Distributed systems can be physically located on a single board, box, or rack, or spatially distributed in separate devices or systems on a network.

This definition reveals the specific programming challenges engineers and scientists face when developing distributed systems.

Distributed Development Challenges


The applications highlighted above are from very different industries and product life-cycle phases but have one thing in common – they all are forms of distributed systems. The challenges engineers and scientists face in developing distributed systems include:
1. Programming applications that take advantage of multiple processors based on the same or mixed architectures
2. Sharing data efficiently among multiple processors that are either directly connected on a single PCB or box or remotely connected on a network
3. Coordinating all nodes as a single system, including the timing and synchronization between nodes
4. Integrating different types of I/O such as high-speed digital, analog, motion, and vision
5. Incorporating additional services to the data shared between nodes, such as logging, alarming, viewing with remote VIs, and integrating with enterprise systems

Figure 1. Distributed systems can range from systems physically located in a single box or rack to systems
remotely distributed in separate devices or systems on a network.

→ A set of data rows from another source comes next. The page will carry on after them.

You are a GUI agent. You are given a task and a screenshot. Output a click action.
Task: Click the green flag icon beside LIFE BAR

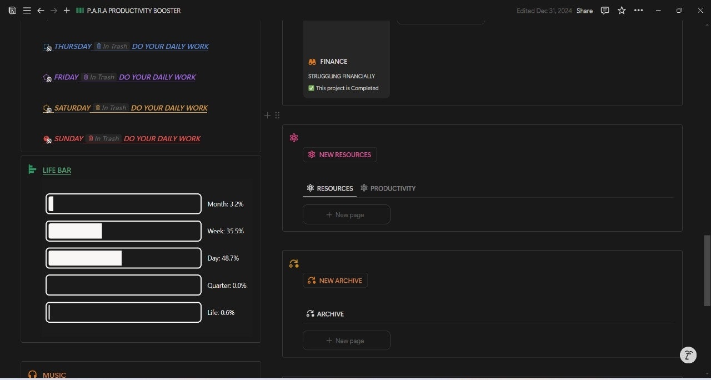click(32, 169)
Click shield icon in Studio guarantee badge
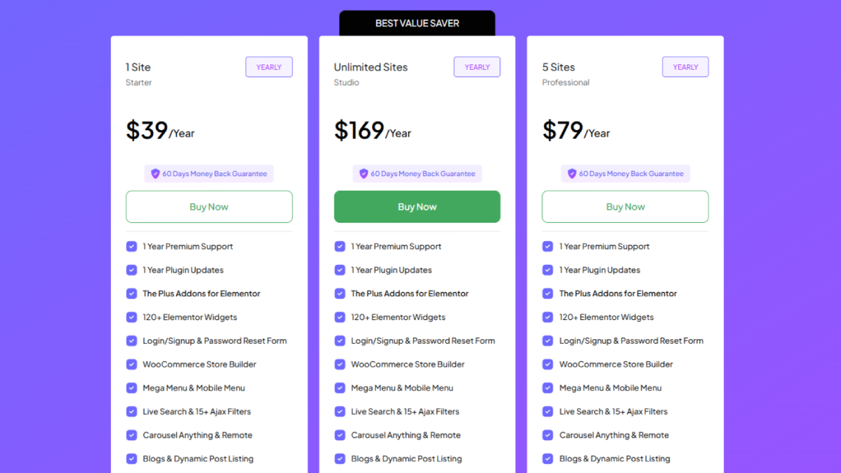This screenshot has height=473, width=841. coord(363,173)
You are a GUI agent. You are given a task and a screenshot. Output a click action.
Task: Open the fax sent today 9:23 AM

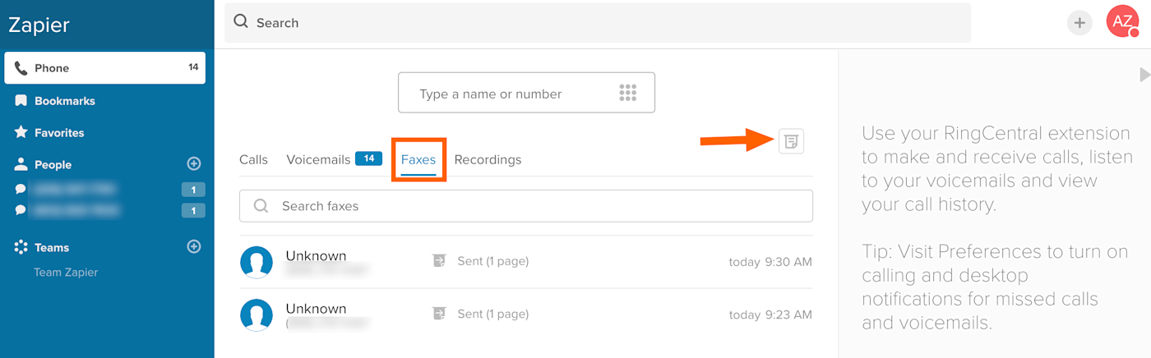(526, 314)
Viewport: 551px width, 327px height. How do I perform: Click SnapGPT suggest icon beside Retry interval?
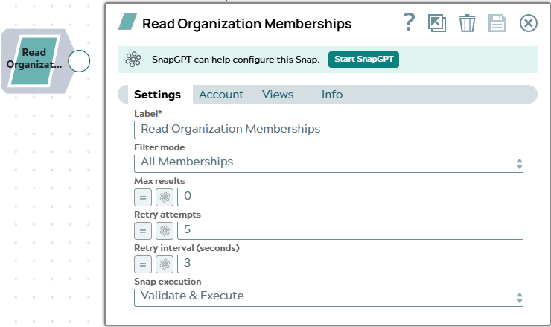click(165, 264)
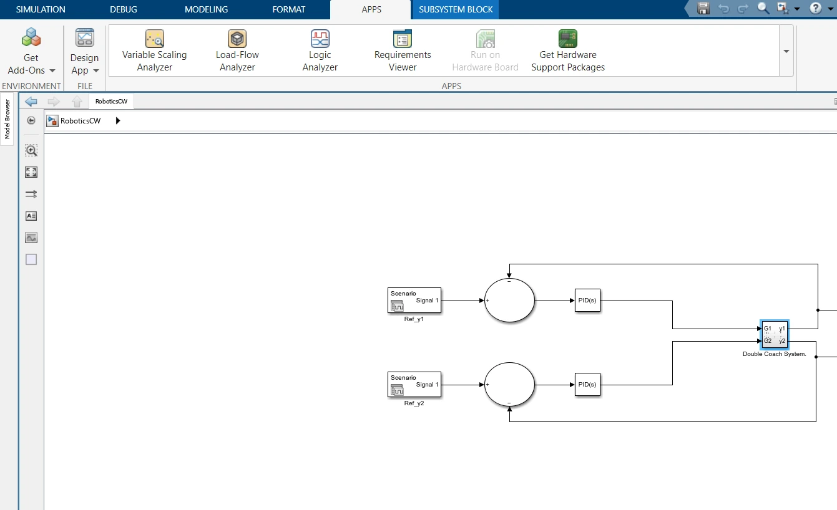Click the RoboticsCW breadcrumb link

[79, 121]
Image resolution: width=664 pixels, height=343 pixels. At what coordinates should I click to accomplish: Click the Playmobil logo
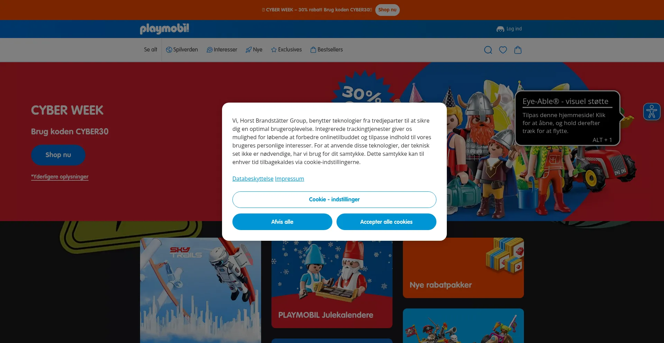click(x=164, y=29)
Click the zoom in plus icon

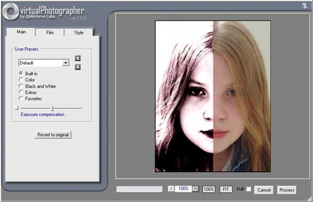171,189
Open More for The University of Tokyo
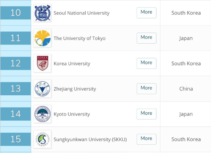This screenshot has width=211, height=153. (x=146, y=38)
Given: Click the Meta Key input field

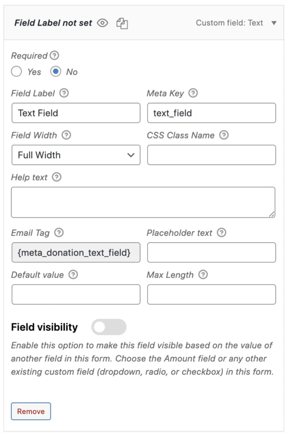Looking at the screenshot, I should point(211,113).
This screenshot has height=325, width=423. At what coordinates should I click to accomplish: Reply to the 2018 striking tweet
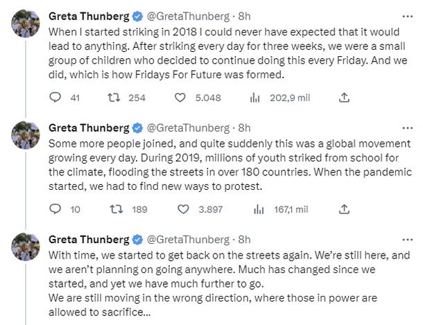[x=55, y=98]
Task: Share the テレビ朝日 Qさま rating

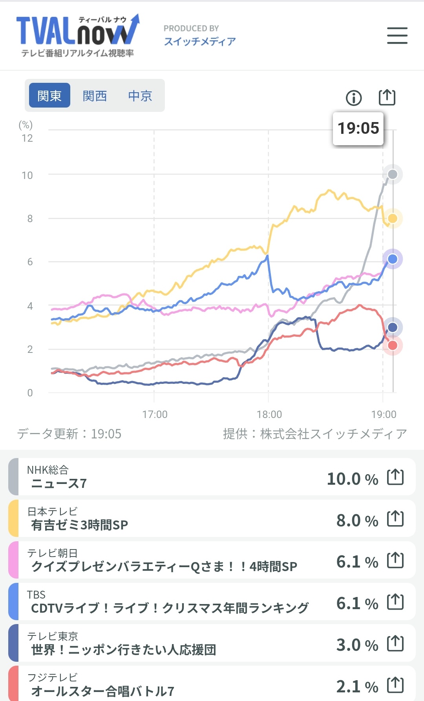Action: (395, 560)
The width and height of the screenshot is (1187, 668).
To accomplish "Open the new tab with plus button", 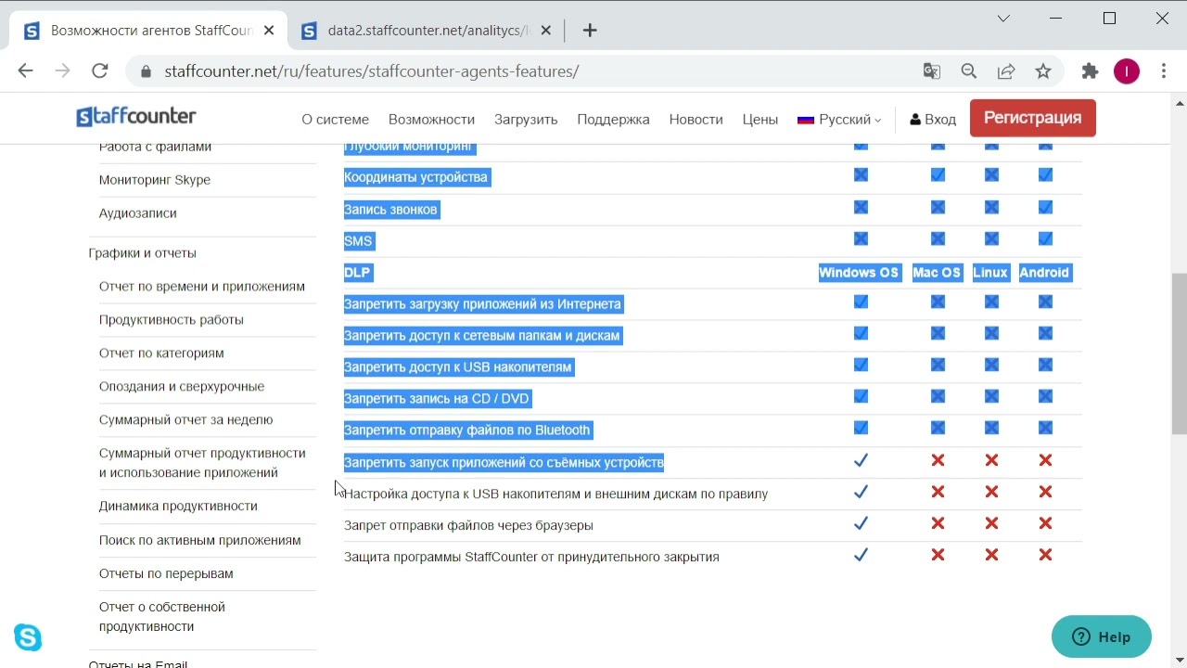I will (x=590, y=31).
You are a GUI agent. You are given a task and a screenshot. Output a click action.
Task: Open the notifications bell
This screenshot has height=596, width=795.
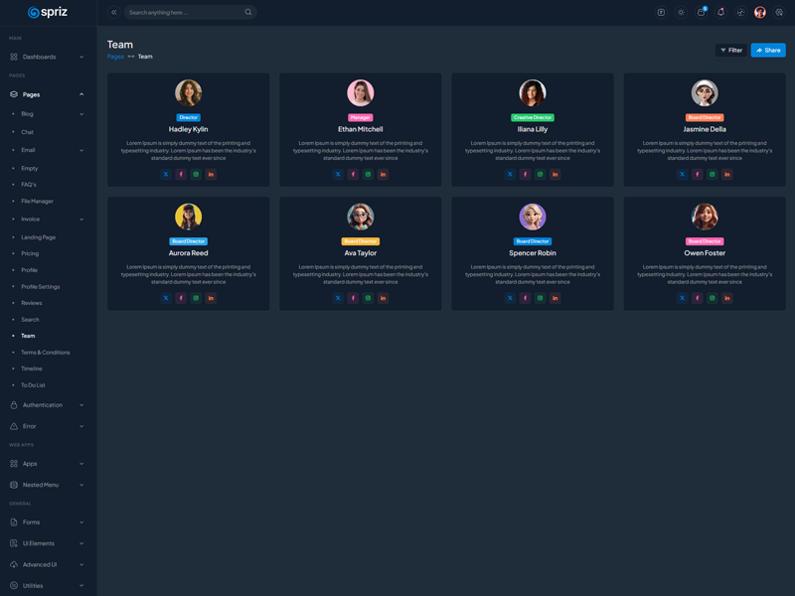[720, 12]
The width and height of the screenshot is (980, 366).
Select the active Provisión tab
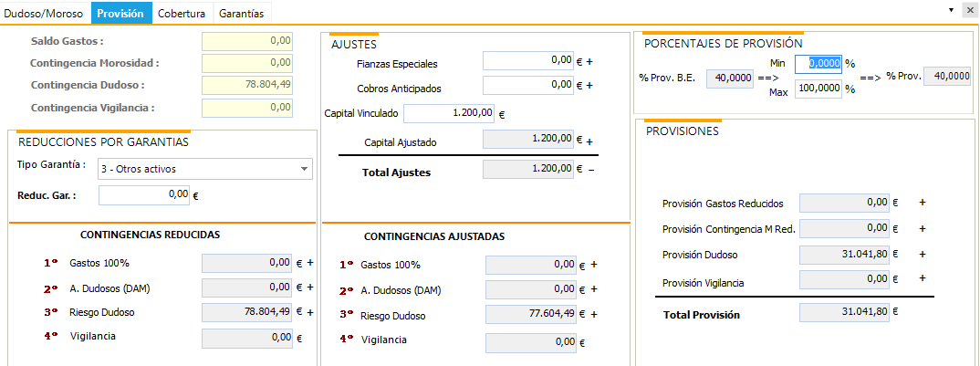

Using the new features of LabVIEW 8, engineers and scientists can address these challenges, explored in more detail below.

Programming Distributed, Heterogenous Computing Nodes


Distributed systems often include nodes such as sensors, devices, or systems that perform different functions. For example, a plant automation system may include three separate nodes – one for motion control, another for automated inspection, and the third for environmental control. The motion controller may be programmed with G, the vision system with C, and the PLC environmental controller with ladder logic. Additionally, all of these nodes might communicate to a host supervisory system that logs data. Currently, architects of such distributed systems expect programmers to use different tools to program each of these nodes. Furthermore, the motion control system may have advanced requirements that cannot be met by off-the-shelf hardware, thus requiring engineers to resort to configurable hardware such as FPGAs to execute complex mathematical algorithms. This situation complicates development by requiring expertise in multiple tools and languages, necessitating more time to ensure that the systems work together.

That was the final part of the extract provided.